А что же борьба в «Описании одной борьбы», где она локализована, где сосредоточен ее сюжет? Здесь мы подходим еще к одной грани кафкианской повести. Борьбы нет: нет внешних сил, с которыми герою надо было бы бороться, да и он не борец, обессиленный изначально и окончательно. Нет борьбы и внутри самого персонажа: нет рефлексии, раздвоенности души, которые сопровождали многих героев классической русской литературы, например. Борьбы нет, но есть состояние борьбы; оно заполняет всю повесть от первой до последней строчки, создавая необъяснимое напряжение и нервность прозы.

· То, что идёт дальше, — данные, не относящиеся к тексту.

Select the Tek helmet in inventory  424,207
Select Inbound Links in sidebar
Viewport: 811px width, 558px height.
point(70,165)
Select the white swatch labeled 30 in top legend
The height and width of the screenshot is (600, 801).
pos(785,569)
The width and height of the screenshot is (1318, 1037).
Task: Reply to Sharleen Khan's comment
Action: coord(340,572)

Не с кем бороться (враждебные силы не персонифицированы); нет конфликта – зерна любого сюжета борьбы (в повести подчеркнуто отсутствует любой возможный внешний или психологический конфликт); нет и цели, и предмета борьбы. И тем не менее человека все раздражает, от всего появляется усталость и болезненность реакций; враждебным воспринимается весь мир.

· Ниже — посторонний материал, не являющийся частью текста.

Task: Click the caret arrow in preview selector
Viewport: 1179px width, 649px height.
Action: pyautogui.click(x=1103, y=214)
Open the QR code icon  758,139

Кафка определяет главную трагедию человека XX столетия. Его борьба переселяется в психику, в подсознание, становится постоянным фоном жизни, нескончаемым стрессом. Борьба для него – это постоянная психологическая доминанта, единственное эмоциональное состояние, которое делает мир врагом. Но не сам мир враждебен, таким его делает человек: и в этом всесилие беспомощного человека, повелевающего миру стать своим врагом. Так Кафка развивает и принципиальный толстовский вывод: жизнь – наказание человеку. Но это наказание человек творит сам и обречен творить его всю жизнь, борясь ни за что, ни с кем, бесцельно и беспредметно в потаеннейших глубинах своей души, обращенной в себя. Такая борьба выливается в саморазрушение, на которое обречен человек XX века. Самоуничтожение длиной в человеческую жизнь. Сюжет этой борьбы – психологический, онтологический, экзистенциальный, описание выходит за рамки любой традиционной жанровой модели. (Сюжет этот разовьет романная проза Кафки: «Процесс» – это процесс саморазрушения Иозефа К.; герои «Замка» – уже люди самоуничтоженные, полулюди-полупризраки, бестелесно-присутствующие).

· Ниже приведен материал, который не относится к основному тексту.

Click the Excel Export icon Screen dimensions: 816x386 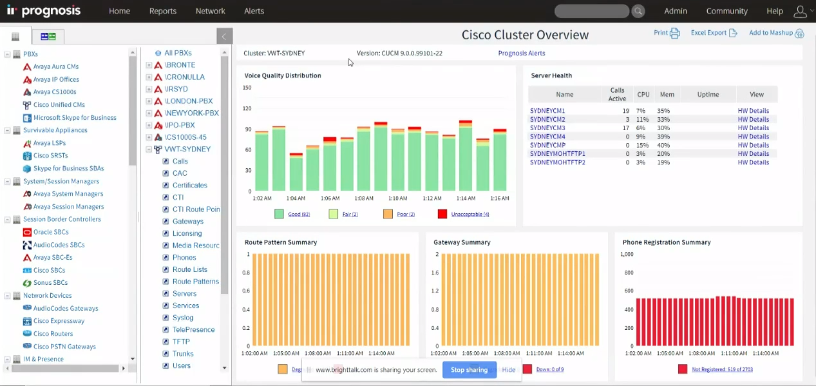pos(733,33)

Глобальное и окончательное, возведенное в статус символа и универсальной метафоры века исследование процесса самоуничтожения человека находим в рассказе «Нора». В этом произведении экзистенциально все: ситуация – добровольное отчуждение от мира, одиночество (в образе «норы» сходятся и андреевское «окно», и сартровская «комната»); пространство – альтернатива миру; мир, люди – реальные или потенциальные противники (человек в страхе и ощущении враждебности мира утрачивает все адекватные оценки); способ общения с миром – внутренний диалог (без наличия адресата и собеседника); излом психики – грань реального и ирреального (трудно установить, в здравом уме или в деформированном сознании и психике протекает внутренний диалог персонажа); степень обобщения (она почти за границами возможного даже в экзистенциализме).

В «Описании одной борьбы» объем кафкианского понятия человек ассоциировался с объемом андреевской категории в «Жизни человека»; в «Норе» это уже не человек – это некое существо. Оно не живет – оно существует, ведомое биологическими инстинктами. Оно планирует, как человек, но цель планирования – только в том, чтобы ограничить свое жизненное пространство до «норы» (крота? медведя? собственника?).

В «Норе» борьба заполняет все пространство – рассказа, сознания, жизни, психики. Это борьба без предмета: с призраками; ни с кем и со всеми сразу; с миром, который в сознании существа превратился во врага; с противниками, которых нет. Это борьба – беспокойное состояние утратившей реальность одинокой души существа из норы. Такая борьба ничем не может закончиться, и потому описание ее требует от Кафки подразумеваемого текстового пространства.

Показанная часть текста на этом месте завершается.